Another disadvantage is that rectal sex is a fairly good way of passing on certain infections, notably gonorrhoea (the clap), chlamydia and HIV. Admittedly, it is unlikely that your boyfriend has any of these, assuming that he really is a virgin, as he claims.
You may be asking yourself why I say that it is younger women who suffer a lot of pain if someone tries to penetrate them anally. The reason is this. Women who are in their 30s and 40s have often had children. And the process of childbirth makes the muscles and ligaments considerably looser in that area of the body. Therefore, it is often much easier to push things into the rectum.

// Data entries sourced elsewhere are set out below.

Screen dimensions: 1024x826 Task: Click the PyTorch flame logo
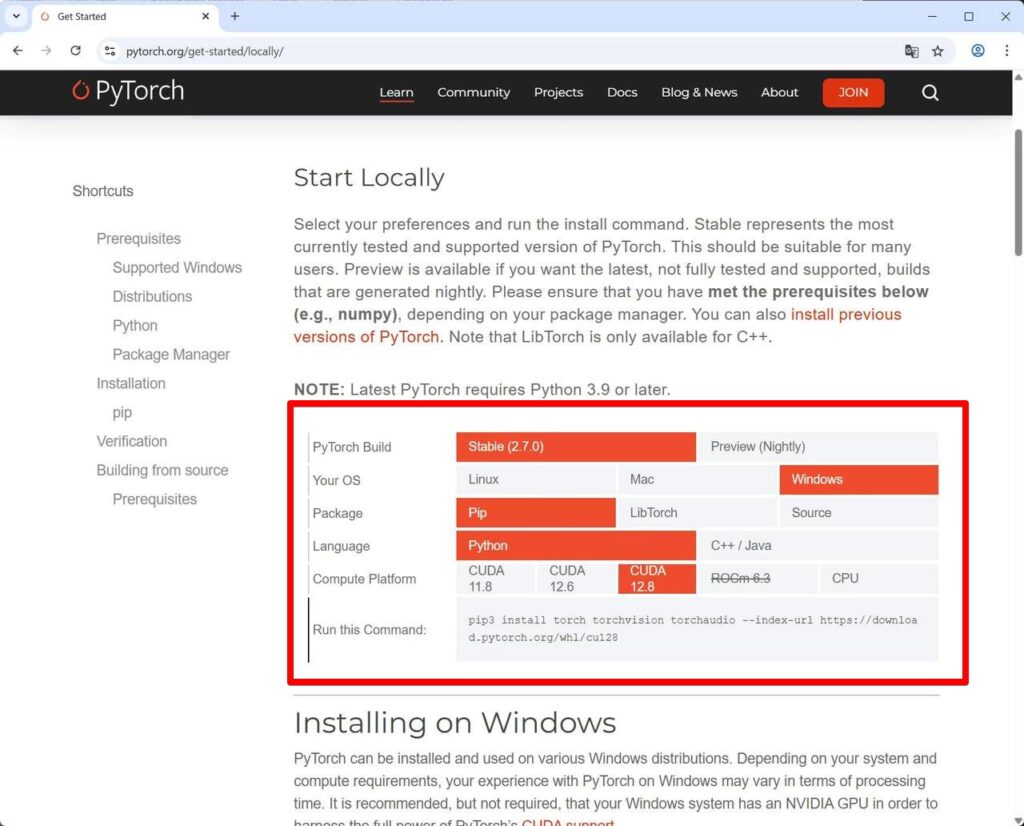tap(81, 91)
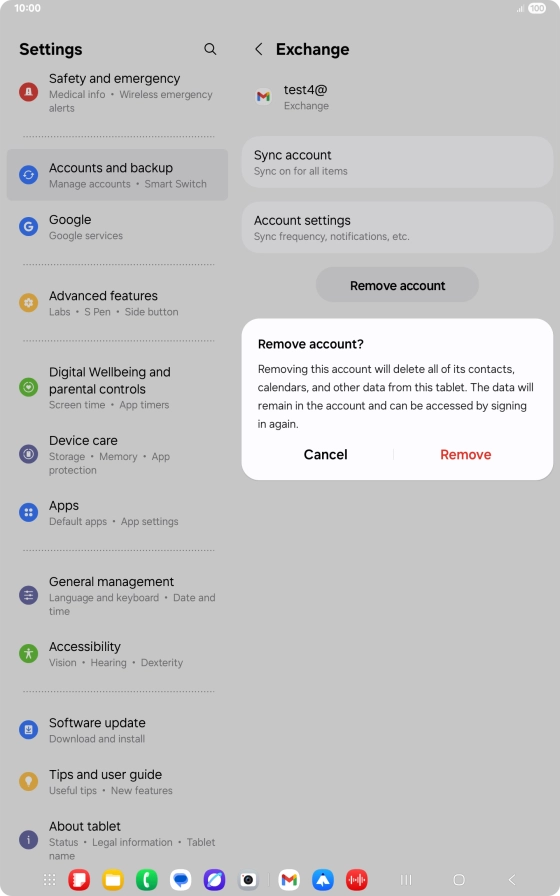Cancel the Remove account dialog

[325, 454]
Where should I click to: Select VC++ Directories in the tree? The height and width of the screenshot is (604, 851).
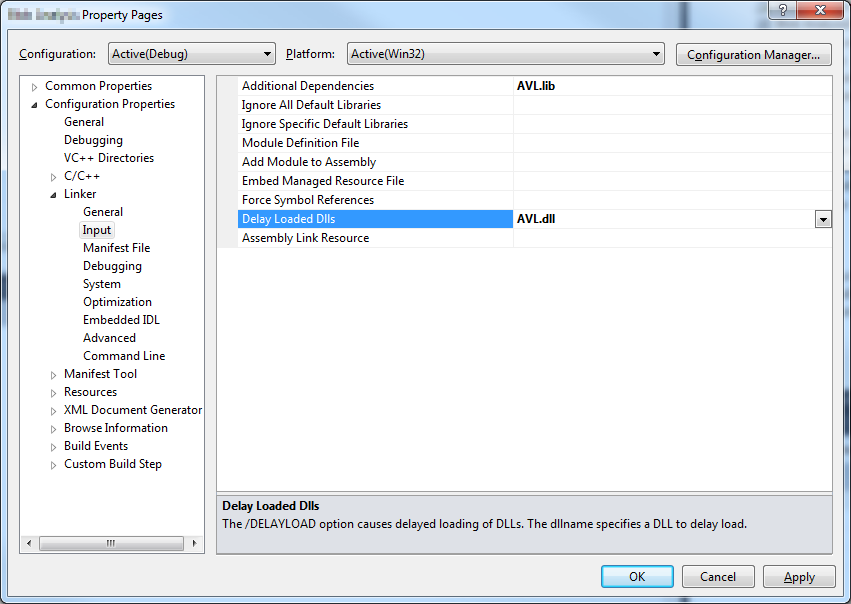[x=109, y=158]
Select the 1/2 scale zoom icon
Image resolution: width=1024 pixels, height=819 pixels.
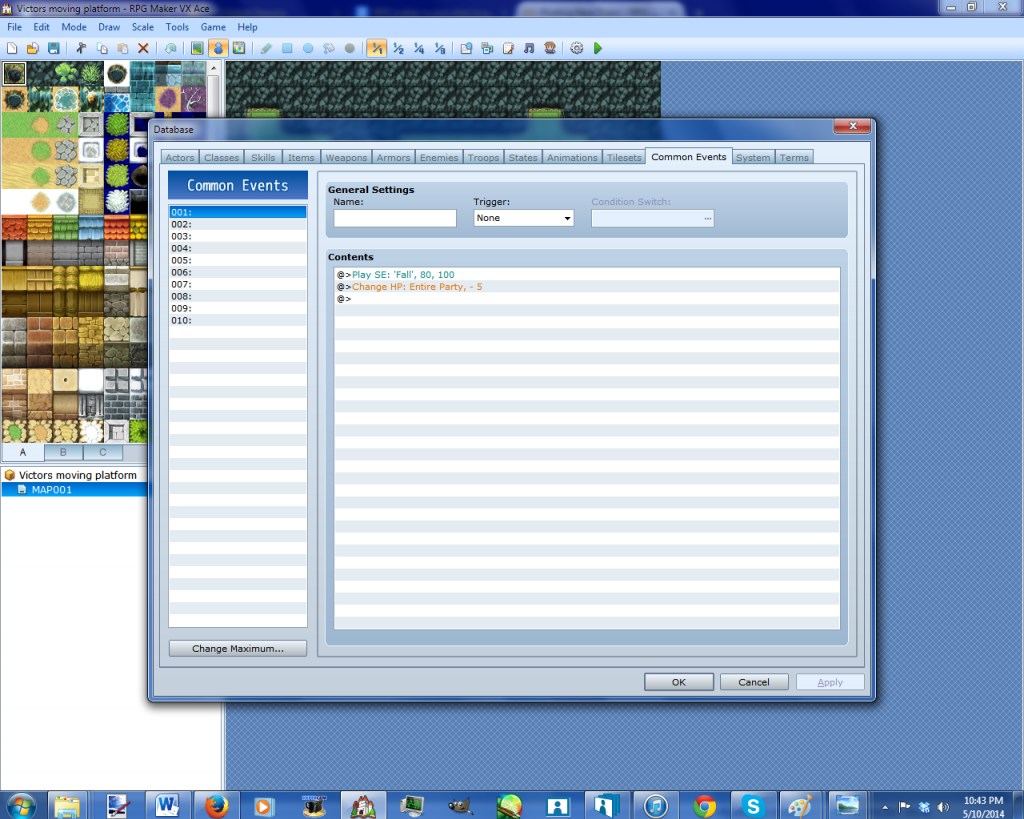[x=398, y=48]
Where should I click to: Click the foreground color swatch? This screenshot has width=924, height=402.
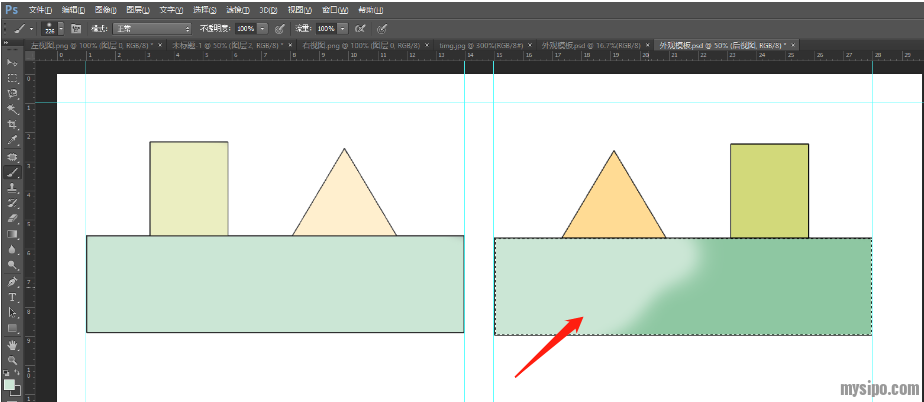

So it is an undeniable fact that middle-aged couples can often have rectal sex reasonably comfortably.
Finally, you enquire whether ‘bottom sex’ can lead to pregnancy. No, it can’t, because sperm deposited inside the rectum cannot find a route to the woman’s womb. There is just a remote chance that they could make their way across the skin between the anus and the vulva, and thus enter the vagina. But that is most unlikely. Summing up, I really do not think that it would be a good idea for you and the young man to experiment with this type of activity.
- Can I catch VD?
Q. I am a guy, and I forgot to wash my hands after using a public toilet. Later that day, I masturbated. Is there any chance that this could give mevenereal disease Doc?
A: None whatsoever, so quit fretting.
- Bigger testicle
Q. Doc, is there any medicine which would make my testicles bigger?
A: No – unless you are suffering from a deficiency of male hormone. A physical examination and a blood test would soon give the answer to that point.
- Irregular period after birth
Q. Hi, Doc. I gave birth to a beautiful baby around four months ago, but have been getting irregular periods ever since then. Please tell me what you think could be wrong.
A: Sorry to hear about this. I suspect that you may have a little bit of placenta (afterbirth) still in the womb. To find out whether this is so, you need to have an internal examination by an expert doctor, plus probably an ultrasound scan. If there is some placenta still left in the womb, it will not be too difficult to remove it. I wish you and your baby well.
- Am I infertile?
Q. My sperm fluid seems strangely thin to me, compared with that of other guys. So I greatly fear that I am infertile. How could I find out, Doc?
A: Well, I’m not quite sure how you have managed to see other guys’ seminal fluid. But on the basis of what you say, it is most unlikely that you are infertile. If you really want to find out, you could ask a doctor to send a sperm test to the hospital lab.
- Is colloidal silver a cure-all?
Q. Good afternoon. Is colloidal silver a cure-all, as I have heard? Would it help the sex life? And where can I buy it?
A: Colloidal silver has had a lot of publicity recently. By the way, the word colloidal just means that the silver is suspended in fine particles in a liquid.
This medication was used a lot by doctors around 70 to 100 years ago, because it had some mild germ-killing ability. But when antibiotics were invented, it fell out of use. No, it certainly isn’t a ‘cure-all’. The best I can say for it is that it may kill some germs.
I believe there is a guy down in Brown’s Town, St Ann, who is marketing it. But before you try it, I suggest you read the Wikipedia article on ‘Medical uses of silver’. Finally, there is no way it could help your sex life. Sorry.